Because plant-based options are more widely available, more appealing and better tasting, they’re also more socially acceptable. But, although Impossible Burger and Beyond Burger are getting a lot of buzz at backyard barbecues, for most people, meat remains at the center of the plate.

“One of the caveats is that people are more interested in more plants but are not quite making that transition yet,” Ramsing noted on the uptick in chicken and dairy consumption since 2015. “Even people who said they were limiting meat, who said they were flexitarians, were eating more animal proteins.”

The 2019 Food and Health Survey found that people want to make environmentally sustainable food choices. But they say it’s confusing to know what to buy. When it comes to reducing meat, most people are driven by health concerns and cost over animal welfare and environmental issues.

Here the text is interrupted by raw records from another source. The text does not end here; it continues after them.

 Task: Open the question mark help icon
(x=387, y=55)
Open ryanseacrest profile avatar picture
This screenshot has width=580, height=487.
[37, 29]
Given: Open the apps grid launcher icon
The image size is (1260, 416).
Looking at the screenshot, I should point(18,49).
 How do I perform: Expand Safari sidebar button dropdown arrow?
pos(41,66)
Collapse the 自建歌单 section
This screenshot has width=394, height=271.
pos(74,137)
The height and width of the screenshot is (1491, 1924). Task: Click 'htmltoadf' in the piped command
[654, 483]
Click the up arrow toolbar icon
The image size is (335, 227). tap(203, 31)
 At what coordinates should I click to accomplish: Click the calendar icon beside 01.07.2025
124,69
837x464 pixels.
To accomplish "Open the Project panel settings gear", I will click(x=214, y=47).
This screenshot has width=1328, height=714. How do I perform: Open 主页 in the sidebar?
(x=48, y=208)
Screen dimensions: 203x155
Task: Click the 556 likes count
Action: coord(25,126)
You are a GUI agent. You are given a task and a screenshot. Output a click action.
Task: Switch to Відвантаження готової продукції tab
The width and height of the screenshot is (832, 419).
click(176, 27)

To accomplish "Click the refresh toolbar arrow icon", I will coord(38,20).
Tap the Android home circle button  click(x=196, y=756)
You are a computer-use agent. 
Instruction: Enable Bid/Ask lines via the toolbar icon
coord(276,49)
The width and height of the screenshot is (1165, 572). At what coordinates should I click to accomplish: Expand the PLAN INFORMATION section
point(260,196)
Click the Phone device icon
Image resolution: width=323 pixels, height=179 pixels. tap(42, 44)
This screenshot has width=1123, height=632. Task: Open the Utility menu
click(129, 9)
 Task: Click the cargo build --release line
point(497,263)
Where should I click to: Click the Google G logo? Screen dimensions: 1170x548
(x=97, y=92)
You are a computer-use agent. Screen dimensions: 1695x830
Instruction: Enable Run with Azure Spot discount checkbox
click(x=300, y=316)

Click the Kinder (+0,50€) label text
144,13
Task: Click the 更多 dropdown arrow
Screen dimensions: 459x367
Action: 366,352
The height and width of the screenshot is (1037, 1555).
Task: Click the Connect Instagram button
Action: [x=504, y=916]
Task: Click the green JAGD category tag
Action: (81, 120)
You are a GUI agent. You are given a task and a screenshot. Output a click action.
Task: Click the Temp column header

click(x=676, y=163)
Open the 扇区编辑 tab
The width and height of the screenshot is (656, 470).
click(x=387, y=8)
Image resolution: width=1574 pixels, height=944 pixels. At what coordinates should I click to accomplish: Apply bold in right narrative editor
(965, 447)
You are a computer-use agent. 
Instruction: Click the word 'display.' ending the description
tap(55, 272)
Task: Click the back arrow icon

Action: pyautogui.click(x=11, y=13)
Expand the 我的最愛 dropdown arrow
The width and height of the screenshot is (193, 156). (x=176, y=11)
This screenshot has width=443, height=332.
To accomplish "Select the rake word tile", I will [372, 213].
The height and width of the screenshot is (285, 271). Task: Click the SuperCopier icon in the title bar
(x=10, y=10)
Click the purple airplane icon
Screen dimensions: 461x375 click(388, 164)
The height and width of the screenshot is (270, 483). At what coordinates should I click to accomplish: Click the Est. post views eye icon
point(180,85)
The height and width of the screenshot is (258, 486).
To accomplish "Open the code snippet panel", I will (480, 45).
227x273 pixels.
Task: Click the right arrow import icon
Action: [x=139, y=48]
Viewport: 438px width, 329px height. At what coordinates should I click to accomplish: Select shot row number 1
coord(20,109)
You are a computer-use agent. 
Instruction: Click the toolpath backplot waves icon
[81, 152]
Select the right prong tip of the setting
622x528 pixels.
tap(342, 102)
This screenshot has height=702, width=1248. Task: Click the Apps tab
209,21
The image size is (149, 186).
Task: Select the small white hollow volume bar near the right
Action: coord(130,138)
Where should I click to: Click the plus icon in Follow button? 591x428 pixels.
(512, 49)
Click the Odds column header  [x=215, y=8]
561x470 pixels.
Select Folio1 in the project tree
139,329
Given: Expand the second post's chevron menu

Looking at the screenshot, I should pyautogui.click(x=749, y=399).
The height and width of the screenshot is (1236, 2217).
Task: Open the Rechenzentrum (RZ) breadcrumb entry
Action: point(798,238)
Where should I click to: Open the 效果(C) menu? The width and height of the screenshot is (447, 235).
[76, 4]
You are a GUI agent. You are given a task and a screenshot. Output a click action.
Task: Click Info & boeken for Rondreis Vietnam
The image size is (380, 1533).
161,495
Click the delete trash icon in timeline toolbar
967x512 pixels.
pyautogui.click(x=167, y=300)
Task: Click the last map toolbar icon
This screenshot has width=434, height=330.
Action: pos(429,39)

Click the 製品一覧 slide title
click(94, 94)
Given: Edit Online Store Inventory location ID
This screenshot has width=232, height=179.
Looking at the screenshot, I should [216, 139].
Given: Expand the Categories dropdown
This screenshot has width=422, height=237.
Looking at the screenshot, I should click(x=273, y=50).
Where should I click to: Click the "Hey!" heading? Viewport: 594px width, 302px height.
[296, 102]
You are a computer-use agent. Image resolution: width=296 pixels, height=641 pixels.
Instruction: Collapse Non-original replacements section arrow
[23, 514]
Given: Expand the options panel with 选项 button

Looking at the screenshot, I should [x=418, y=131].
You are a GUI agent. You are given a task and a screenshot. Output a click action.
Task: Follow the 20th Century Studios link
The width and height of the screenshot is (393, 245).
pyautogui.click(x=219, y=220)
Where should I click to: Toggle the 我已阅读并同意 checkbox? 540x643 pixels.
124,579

Still, there are strong signals that change is happening. Ramsing points to John Hopkins’ own study showing that two-thirds of Americans, especially millennials, had reduced their consumption of one type of meat over the past three years. And even more people aspire to change their diets.

It’s true that the vegan and vegetarian diet brings the benefits of more vegetables, whole grains and legumes with the lightest global footprint. But the fact is most people are either unable or unwilling to maintain strict no-meat diets. Compared with the number of vegans and vegetarians today, there are more than five times as many former vegans and vegetarians.

Smaller dietary changes are much more appealing and effective than eliminating meat. “You don’t have to become a full-fledged vegan,” Bergen said. “The more you shift the better. Food is a very powerful way for people to take action.”